A key driver of economic growth in Bangladesh has been the private sector, through productivity gains in agriculture, small-scale entrepreneurship and garment export.  Agriculture remains the largest employer in Bangladesh with approximately 22.7 million people or 48 per cent of the labour force working in the sector 4.  The garment and textile sector has contributed to growth through its improved capacity to produce relatively simple garments at export quality.  This has led to jobs creation, but resulted in increasing demand for low skilled labour, with no evidence of increased labour productivity.
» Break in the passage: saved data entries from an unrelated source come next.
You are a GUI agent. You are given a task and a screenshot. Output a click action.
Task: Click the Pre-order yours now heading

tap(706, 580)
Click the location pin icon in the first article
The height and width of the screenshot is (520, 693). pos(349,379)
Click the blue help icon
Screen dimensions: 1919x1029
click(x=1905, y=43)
Diversification is also important to ensure the economy can flexibly adapt to emerging market opportunities as other countries become more competitive in the garment and textile industries.

Skills, especially cognitive abilities, are strongly related to growth and employment opportunities in both rural and urban areas.  Bangladesh’s labour market is growing quickly, with the majority of employment being low skilled and informal.  It is estimated only 20 per cent of the labour force has received any training, and of that, only 11 per cent has received training classifiable under the national qualification framework 5.  Women are over-represented in low skilled and underemployment statistics.  Improving their productivity will provide them with better employment opportunities, including the possibility to move towards formal employment.

Additional reasons for the higher growth trend in recent years include: demographic transition, (including lower population growth rates); increases in savings rates - leading to greater capital per worker in both the industry and agricultural sectors; and good macroeconomic management, including restrained inflation, reduced public debt to GDP ratio, and strong foreign currency reserves. 6 

The continuing flow of remittances to Bangladesh is also a key contributor to poverty reduction particularly in rural areas.  Remittances represent around 11 per cent of GDP (rising from 3 per cent in 1994).  Bangladesh has a large migrant workforce with 1 in 8 Bangladeshis working overseas.  Remittances amounted to $15.5 billion in 2013-14, representing a significant source of foreign exchange reserves and account for around 63 per cent of (remittance receiving) household expenditure.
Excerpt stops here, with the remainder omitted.